Чего не могу сказать о себе. Я привык ходить быстро, а сейчас это было невозможно. Нельзя было ни побежать, ни прыгнуть. Я теперь был процентов на тридцать больше русским, чем до сих пор. Я был в русской обуви, а она делает человека тихоходом. Сам вступив в их ряды, я понимал теперь медленный ход богомольцев. Шаг за шагом, по две мили в час, равномерно, легко, не напрягаясь, терпеливо... вот как богомольцы движутся к святыне, и я теперь тоже так буду – если только не выброшу эти штуки и не куплю себе в Никольске кожаные ботинки! Тем не менее, весь остаток своего путешествия я проделал в лаптях, и в Москву, в день возвращения к западному образу жизни, я вошел в них же.

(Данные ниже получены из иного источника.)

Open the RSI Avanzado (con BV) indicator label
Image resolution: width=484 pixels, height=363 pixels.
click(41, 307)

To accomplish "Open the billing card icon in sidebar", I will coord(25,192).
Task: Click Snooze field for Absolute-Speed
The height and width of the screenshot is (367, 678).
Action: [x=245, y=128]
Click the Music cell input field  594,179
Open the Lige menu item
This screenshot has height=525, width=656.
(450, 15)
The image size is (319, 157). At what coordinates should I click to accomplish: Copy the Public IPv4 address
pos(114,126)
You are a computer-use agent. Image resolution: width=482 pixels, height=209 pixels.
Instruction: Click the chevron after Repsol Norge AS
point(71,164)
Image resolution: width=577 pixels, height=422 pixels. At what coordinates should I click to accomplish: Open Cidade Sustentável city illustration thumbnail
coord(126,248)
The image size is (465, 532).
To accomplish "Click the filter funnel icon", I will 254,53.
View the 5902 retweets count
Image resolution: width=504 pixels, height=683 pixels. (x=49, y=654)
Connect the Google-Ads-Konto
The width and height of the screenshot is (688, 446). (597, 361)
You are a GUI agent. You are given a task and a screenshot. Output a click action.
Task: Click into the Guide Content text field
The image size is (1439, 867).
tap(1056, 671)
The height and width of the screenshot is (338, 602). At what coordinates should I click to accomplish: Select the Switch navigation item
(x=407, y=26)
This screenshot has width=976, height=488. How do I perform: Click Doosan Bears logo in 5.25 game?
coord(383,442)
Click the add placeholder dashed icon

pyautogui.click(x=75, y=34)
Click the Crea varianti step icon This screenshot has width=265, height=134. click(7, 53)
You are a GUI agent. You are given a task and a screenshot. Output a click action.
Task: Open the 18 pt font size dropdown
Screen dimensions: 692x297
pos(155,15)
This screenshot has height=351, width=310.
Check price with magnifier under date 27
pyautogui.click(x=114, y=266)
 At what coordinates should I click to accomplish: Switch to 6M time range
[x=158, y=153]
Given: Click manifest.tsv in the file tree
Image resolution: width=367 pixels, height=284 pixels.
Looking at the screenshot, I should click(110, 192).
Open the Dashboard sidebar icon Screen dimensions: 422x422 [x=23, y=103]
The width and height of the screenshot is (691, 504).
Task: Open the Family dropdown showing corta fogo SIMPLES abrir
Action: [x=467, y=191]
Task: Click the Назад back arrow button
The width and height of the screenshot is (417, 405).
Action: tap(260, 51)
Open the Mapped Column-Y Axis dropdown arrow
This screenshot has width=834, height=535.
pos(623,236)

За первый день мой в лаптях я преодолел пятнадцать миль, невообразимо медленно. Любой, кто будет в Англии идти на такой улиточьей скорости, вызовет насмешки. Я, однако, наслаждался такой ходьбой, по дороге размышляя о разных скоростях жизни в Англии и России. Развитие способностей путешествовать, передвигаться быстро не привело к увеличению свободного времени. Как было бы хорошо для Англии и для всего мира, если бы все путешествовали пешком. Например, семья отправлялась бы на море в повозке или вообще пешком.
The authors's birch bark boots in which he tramped the latter part of his journey
В этот день мне встретился богомолец, возвращающийся домой из тысячемильных странствий. Он пустился в путь еще до того, как растаял зимний снег, и теперь в середине августа через два-три дня он будет дома. Он показал мне образки, которые нес из монастыря св. Серафима, что под Нижним Новгородом. Коленнопреклоненный св. Серафим молится на столбе из воздуха за здоровье больного юноши. Образок означает, что юноше было видение св. Серафима. На другом образке тот же самый святой сидит у своего скита и кормит голодающего медведя хлебом. На этой картине св. Серафим одет в портянки и лапти.
Вечером я пришел в Петрово, где повстречал отставного солдата, а он пригласил провести у него ночь.
~
Глава 34
ДЕРЕВЕНСКАЯ СТАРОСТЬ
Не стоит думать, что в деревне уважают старость. Ничуть. Даже к деревенскому священнику хуже относятся, если он старый. Со старым человеком считаются меньше, чем с каким-нибудь парнишкой.
Славен только молодой и сильный. О почтенной старости здесь никто и понятия не имеет. Человек работает, пока не откажут руки, а после этого жизнь его – одно бесчестие. Старик, который не может принимать участие в полевых работах, а кормить его, тем не менее, надо, становится обузой, инструментом на выброс. Он еще более жалок, чем старый коняга, которого бы просто прикончили. Старика плохо одевают, плохо кормят. Перед нами – неприкрашенная старость во всей ее неприглядности.
В Петрово я встретил такого старика, отца отставного солдата. Он почти ничего не видел и уже целый год не мог работать. У него развились сильные головные боли, и внутри черепа как будто постоянно шумит ветер. Разбитое окно в старом доме, подумал я, вспомнив «Жизнь человека» Леонида Андреева.